Sont-ce seulement les femmes qui sont sures d’être aimées qui méritent qu’elles soient informées sur les questions vitales liées aux cancers ? Nous croyons savoir que non ! Et c’est justement pourquoi notre regard et analyse ont été retenus par le thème de la journée, comme pour inciter la Fondation Sylvia Bongo Ondimba, son initiatrice, à faire mieux lors de ses prochaines sorties, afin que ne lui soient plus faites de telles récriminations du reste fondées. C’est qu’ici, il est certes important d’épouser l’air du temps, le XXIème siècle étant qualifié de siècle de la communication par certains spécialistes, mais encore faut-il que nous nous prémunissions avant que d’aller à la qualification des journées que l’on entend organiser. Surtout lorsque l’on est convaincu de ce que le Gabon d’aujourd’hui est appelé, selon les propres termes du chef de l’Etat Ali Bongo Ondimba, à se muer en République de partage.

Sur un plan strictement divin, le Christ, fils de Dieu nous enjoint de nous aimer les uns les autres, car renchérit-il nous sommes tous faits à son image et que de ce fait, nous devenons des alter-ego, non pas que nous soyons égaux stricto-sensu, mais parce qu’en tant qu’Etres humains, nos désirs fondamentaux sont les mêmes. Qui d’entre nous, n’émet pas le désir de « bien vivre » en ce sens qu’il souhaite avoir droit à la santé, à l’éducation, au travail, à un logement décent et tutti quanti ? Ce qui vient confirmer le fait que l’Homme ait été crée pour vivre heureux, à l’abri de certains besoins primaires auxquels il faut de plus en plus associer le droit à l’information qui, s’il n’est pas administré aux sociétés, court le risque de les fracturer au point de laisser de nombreuses couches dans la précarité et le dénuement.

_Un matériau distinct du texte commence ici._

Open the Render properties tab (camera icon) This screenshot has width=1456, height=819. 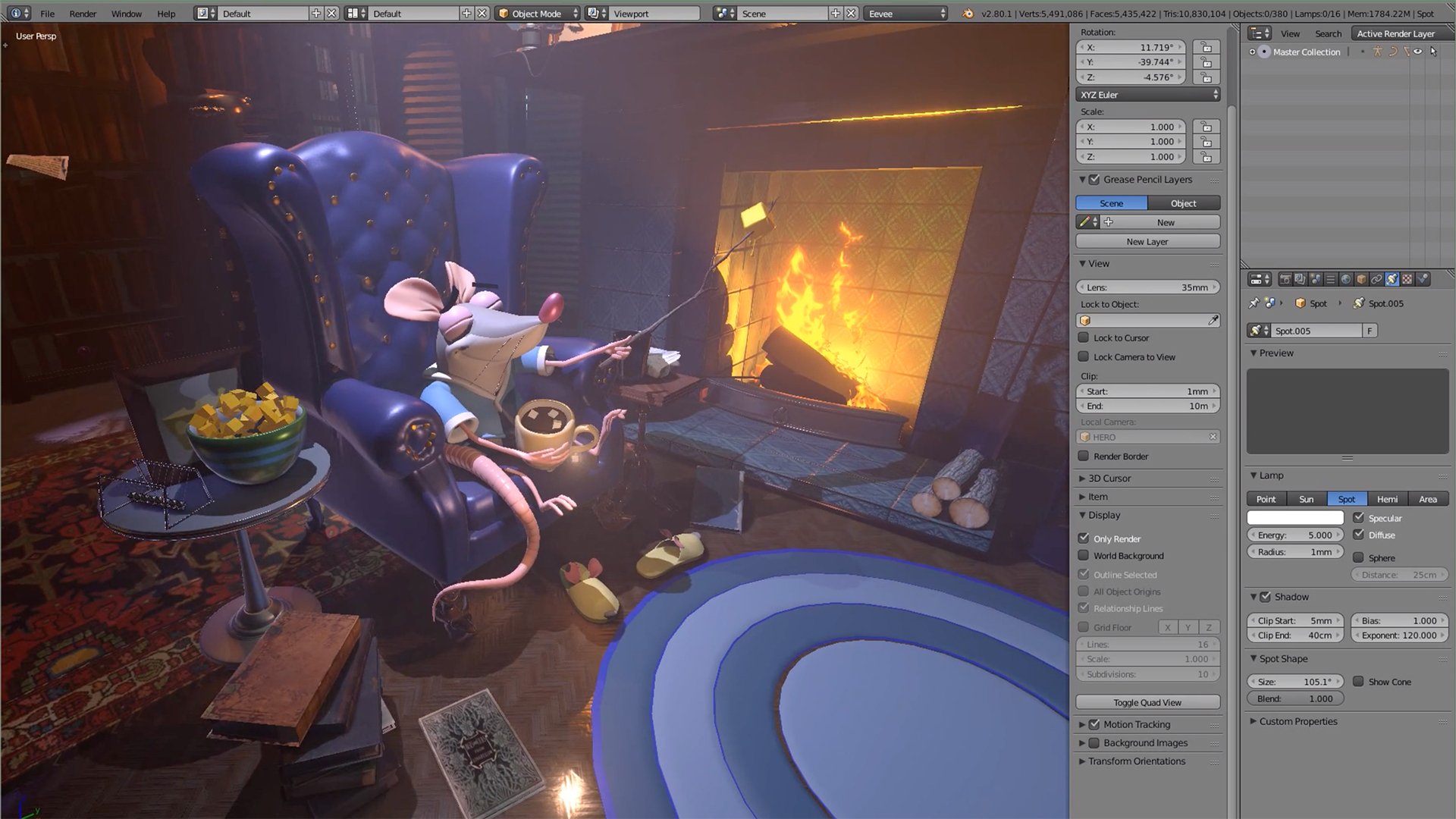pyautogui.click(x=1285, y=279)
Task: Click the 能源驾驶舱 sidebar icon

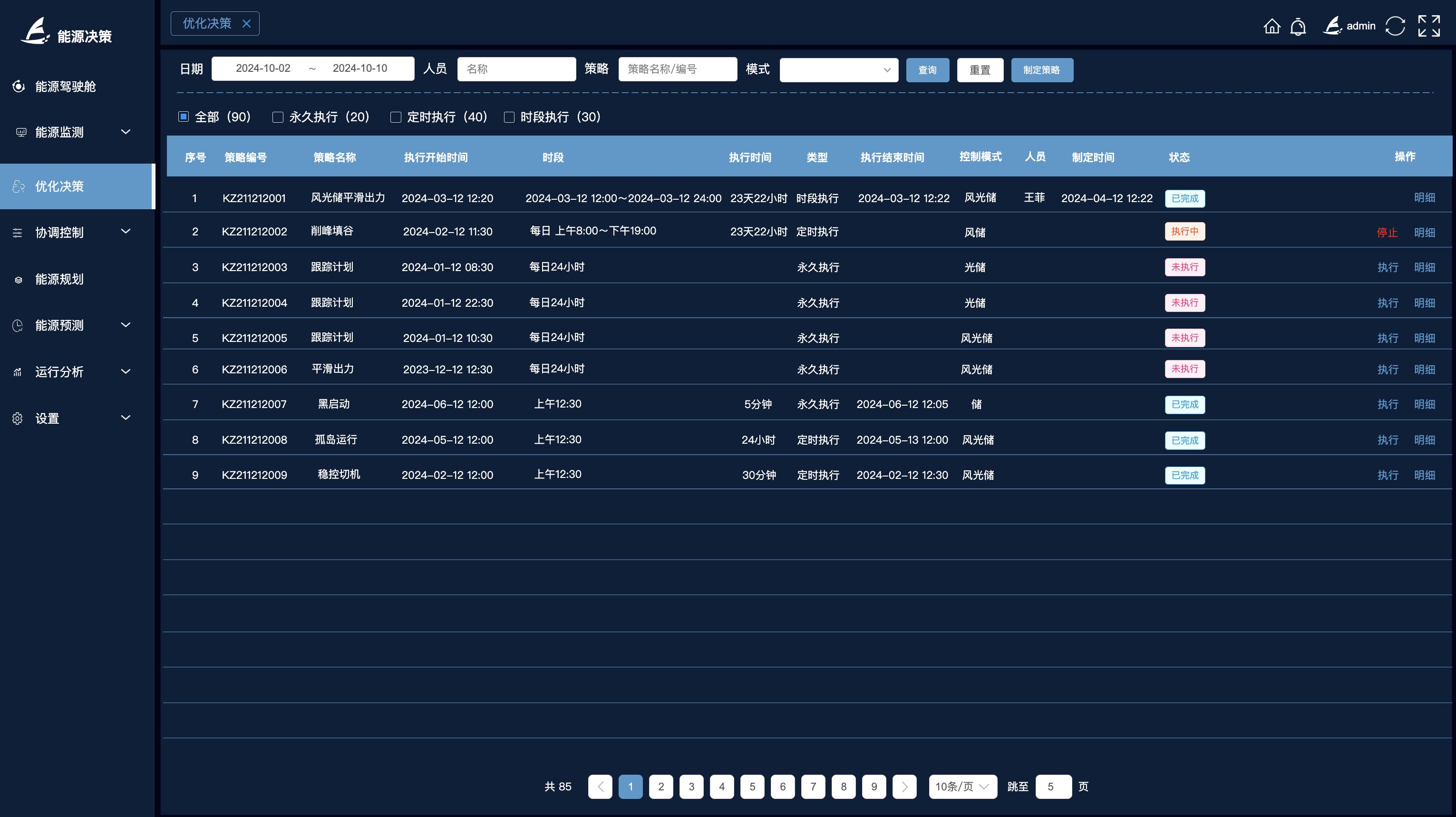Action: [x=19, y=86]
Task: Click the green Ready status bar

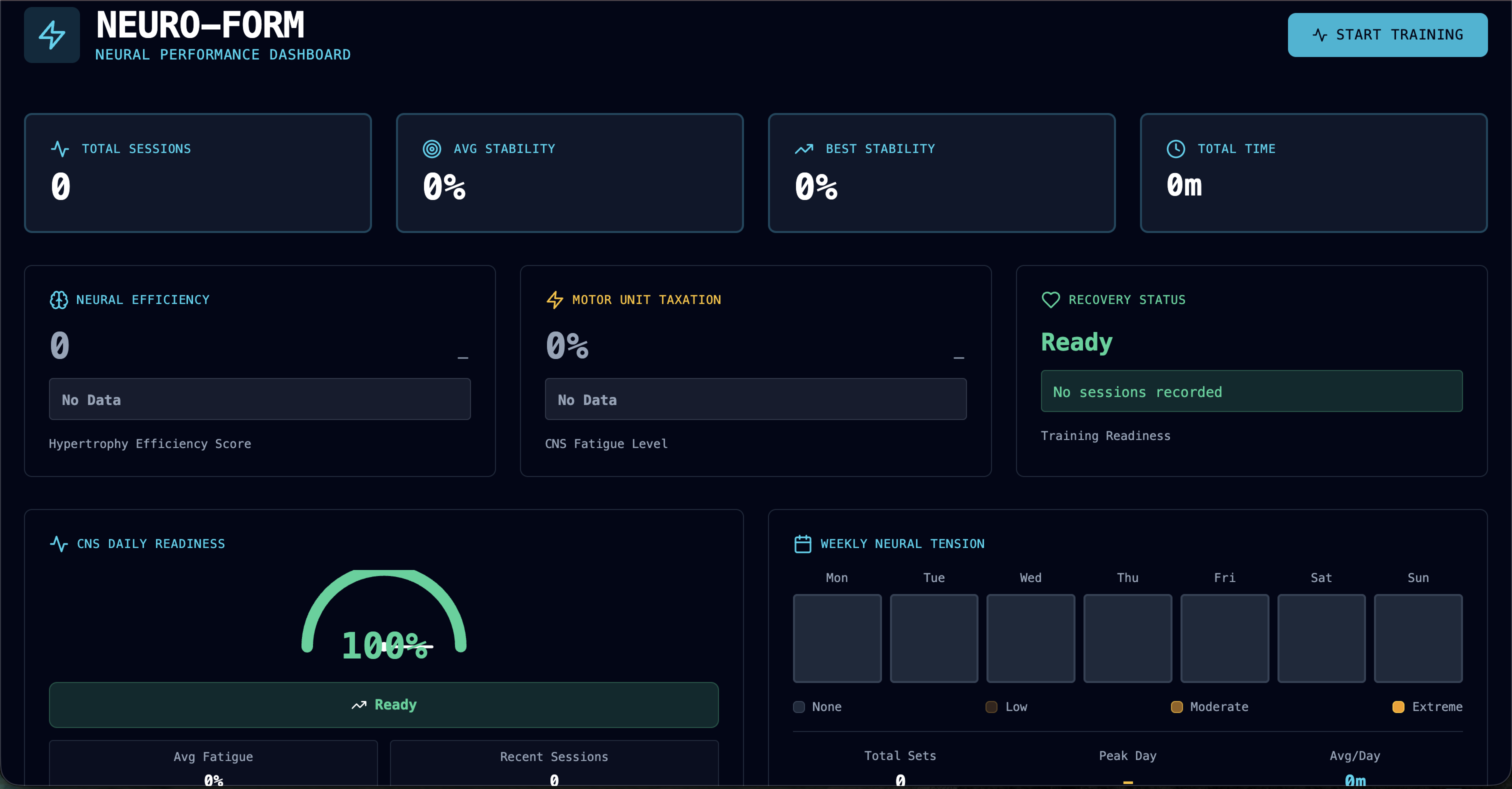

Nous croyons savoir que la Fondation Sylvia Bongo Ondimba comme bien d’autres de par le monde, reste attachée au bien-être des populations quelque soit leur origine sociale, c’est mus par cette idée que nous la prions de revoir par moments ses stratégies de communication afin que tout le monde se sente concerné par celles-ci et que l’on estime qu’elle est réellement au service de la communauté au sens large du terme. Cela lui impose nécessairement de s’attacher les services de professionnels aguerris, ce d’autant plus que les domaines qu’elle embrasse sont sensibles et vitaux et que tout manquement peut être ici sujet à moult interprétations parfois tendancieuses.